Measure LL & Measure S1 has a requirement that the City must allocate enough money to the Commission and the CPRA so that they can perform their required functions and duties. Specifically the Measures require the allocation of:
- No fewer than one line investigator for every one hundred (100) sworn officers in the Department, rounded up or down to the nearest one hundred (100). The number of investigators shall be determined at the beginning of each budget cycle based on the number of sworn officers employed by the Department the previous June 1. A City Attorney opinion notes that the classifications of Complaint Investigator II and Complaint Investigator III fufill the rolls of line investigators.
- 1.0 FTE Attorney or Contract Services for Legal Advice to provide legal services to the Police Commission
- 2.0 FTE Attorneys or Contract Services for Legal Advice to provide legal services to the CPRA
Public Library - Measures Q and D
The Oakland Public Library (Library) is responsible for complying with two voter approved measures that provide supplemental funding for Library services. The measures are the Library Services Retention and Enhancement Act (Measure Q) and the 2018 Oakland Public Library Preservation Act (Measure D).
Measure Q is an extension of Measure O, which was approved by voters in 1994, Measure Q was renewed and amended in 2004. Measure Q established an annual parcel tax to raise revenue to enhance Library service; the measure was approved through 2024. The Library complying with the Ordinance requirements:
- The minimum General Purpose Fund appropriation $9.059M
- Spending reserve of 5% of previous year’s collected tax revenue
- Tax proceeds are spent for intended use
Measure D was approved by voters in 2018 for a period of 20 years. Measure D is a $75 parcel tax to raise nearly $10M annually to preserve Library services. The Library complying with the Ordinance requirements:
- The minimum General Purpose Fund appropriation $12.99M
- Tax proceeds are spent for intended use
Measure Q and D require a panel of citizens, the Library Advisory Commission, to provide oversight. The Measures also require the City Auditor to perform regular performance audits.

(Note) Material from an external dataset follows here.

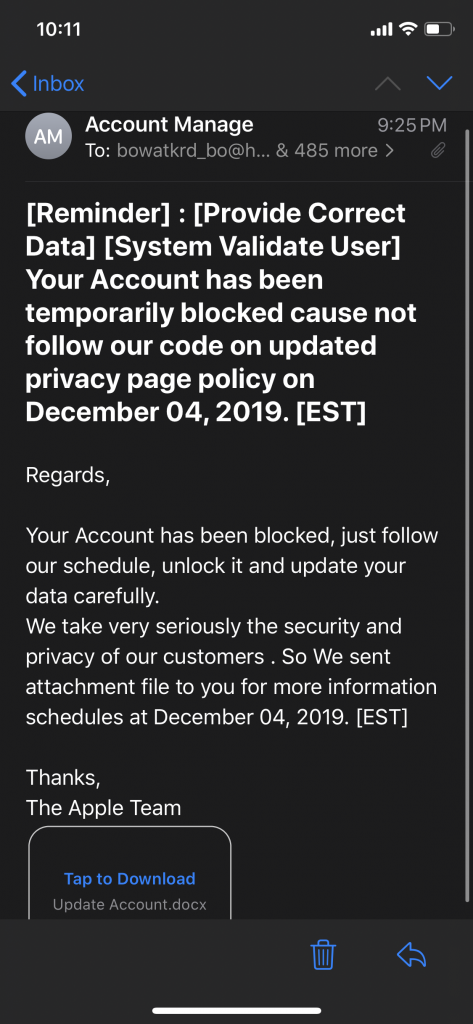Viewport: 473px width, 1024px height.
Task: Tap the battery status icon
Action: pos(439,29)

COMPARISON WITH RECOMMENDATIONS OF ADVISORY BODIES
Oakland Youth Advisory Commission Requests
The Oakland Youth Advisory Commission (OYAC) submitted a budget request for the FY 2021-23 budget cycle that would support their efforts to strengthen and increase civic engagement among Oakland's youth.
The following four items were a part of their proposal:
- Annual education scholarship to OYAC members $1,200 per year;
- Fund a full-time Program Associate to staff OYAC;
- Reinstate a Student Trainee position compensated at $25 per hour for 20 hours per week for 10 months out of the year for $20,000 ;
- Dedicate $25,000 in 2021 to develop a citywide youth strategic plan.
The Adopted Budget will fulfill three of the four items OYAC requested. For item 1, the Adopted Budget gives OYAC members an education scholarship that is at the same level of $900 currently given to the youth commissioners of OFCY's Planning and Oversight Committee. Item 2 was not fulfilled. For item 3, a part-time Management Intern position has been funded. For item 4, this amount has been fully adopted into the Adopted Budget to support a citywide youth strategic plan.